Task: All of the entries must appear again exactly as written.

=== Begin Enclosure ===

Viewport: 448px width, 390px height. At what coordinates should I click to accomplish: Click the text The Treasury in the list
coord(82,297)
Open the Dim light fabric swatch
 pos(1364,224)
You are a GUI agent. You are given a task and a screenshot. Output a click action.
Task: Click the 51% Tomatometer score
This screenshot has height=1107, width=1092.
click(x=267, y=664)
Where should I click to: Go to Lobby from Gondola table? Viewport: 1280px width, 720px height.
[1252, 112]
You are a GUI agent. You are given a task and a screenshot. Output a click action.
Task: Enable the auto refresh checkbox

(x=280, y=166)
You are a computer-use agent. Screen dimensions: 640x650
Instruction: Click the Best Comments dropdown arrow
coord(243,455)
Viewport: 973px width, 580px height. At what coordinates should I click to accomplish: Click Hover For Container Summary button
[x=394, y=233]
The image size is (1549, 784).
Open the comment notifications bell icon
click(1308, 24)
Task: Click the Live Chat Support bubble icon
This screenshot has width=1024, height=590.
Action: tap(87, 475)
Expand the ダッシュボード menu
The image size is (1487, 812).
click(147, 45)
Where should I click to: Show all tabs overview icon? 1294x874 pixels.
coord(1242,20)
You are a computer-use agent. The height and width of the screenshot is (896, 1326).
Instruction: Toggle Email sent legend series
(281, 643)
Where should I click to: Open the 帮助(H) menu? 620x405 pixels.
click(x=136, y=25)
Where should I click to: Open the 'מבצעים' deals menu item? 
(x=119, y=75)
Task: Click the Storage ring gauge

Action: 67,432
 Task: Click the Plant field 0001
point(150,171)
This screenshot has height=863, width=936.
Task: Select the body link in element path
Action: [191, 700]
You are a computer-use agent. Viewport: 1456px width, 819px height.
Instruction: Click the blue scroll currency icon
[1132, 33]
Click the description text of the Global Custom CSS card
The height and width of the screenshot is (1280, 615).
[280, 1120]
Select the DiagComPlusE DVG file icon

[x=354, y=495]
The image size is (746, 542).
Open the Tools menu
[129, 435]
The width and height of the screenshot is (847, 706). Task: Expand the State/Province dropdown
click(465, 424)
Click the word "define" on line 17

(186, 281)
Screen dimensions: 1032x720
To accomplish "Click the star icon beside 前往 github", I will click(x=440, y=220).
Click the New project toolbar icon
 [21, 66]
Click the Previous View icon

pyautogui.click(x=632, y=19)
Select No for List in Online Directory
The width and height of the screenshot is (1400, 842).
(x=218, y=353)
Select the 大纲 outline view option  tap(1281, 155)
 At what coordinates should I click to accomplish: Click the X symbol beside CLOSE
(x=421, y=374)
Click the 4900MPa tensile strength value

=== End Enclosure ===

Result for this exercise:
Viewport: 448px width, 390px height. At what coordinates should I click to accomplish: Click the text The Treasury in the list
coord(82,297)
Open the Dim light fabric swatch
 pos(1364,224)
You are a GUI agent. You are given a task and a screenshot. Output a click action.
Task: Click the 51% Tomatometer score
This screenshot has height=1107, width=1092.
click(x=267, y=664)
Where should I click to: Go to Lobby from Gondola table? Viewport: 1280px width, 720px height.
[1252, 112]
You are a GUI agent. You are given a task and a screenshot. Output a click action.
Task: Enable the auto refresh checkbox

(x=280, y=166)
You are a computer-use agent. Screen dimensions: 640x650
Instruction: Click the Best Comments dropdown arrow
coord(243,455)
Viewport: 973px width, 580px height. At what coordinates should I click to accomplish: Click Hover For Container Summary button
[x=394, y=233]
The image size is (1549, 784).
Open the comment notifications bell icon
click(1308, 24)
Task: Click the Live Chat Support bubble icon
This screenshot has width=1024, height=590.
Action: tap(87, 475)
Expand the ダッシュボード menu
The image size is (1487, 812).
click(147, 45)
Where should I click to: Show all tabs overview icon? 1294x874 pixels.
coord(1242,20)
You are a computer-use agent. The height and width of the screenshot is (896, 1326).
Instruction: Toggle Email sent legend series
(281, 643)
Where should I click to: Open the 帮助(H) menu? 620x405 pixels.
click(x=136, y=25)
Where should I click to: Open the 'מבצעים' deals menu item? 
(x=119, y=75)
Task: Click the Storage ring gauge

Action: 67,432
 Task: Click the Plant field 0001
point(150,171)
This screenshot has height=863, width=936.
Task: Select the body link in element path
Action: [191, 700]
You are a computer-use agent. Viewport: 1456px width, 819px height.
Instruction: Click the blue scroll currency icon
[1132, 33]
Click the description text of the Global Custom CSS card
The height and width of the screenshot is (1280, 615).
[280, 1120]
Select the DiagComPlusE DVG file icon

[x=354, y=495]
The image size is (746, 542).
Open the Tools menu
[129, 435]
The width and height of the screenshot is (847, 706). Task: Expand the State/Province dropdown
click(465, 424)
Click the word "define" on line 17

(186, 281)
Screen dimensions: 1032x720
To accomplish "Click the star icon beside 前往 github", I will click(x=440, y=220).
Click the New project toolbar icon
 [21, 66]
Click the Previous View icon

pyautogui.click(x=632, y=19)
Select No for List in Online Directory
The width and height of the screenshot is (1400, 842).
(x=218, y=353)
Select the 大纲 outline view option  tap(1281, 155)
 At what coordinates should I click to accomplish: Click the X symbol beside CLOSE
(x=421, y=374)
Click the 4900MPa tensile strength value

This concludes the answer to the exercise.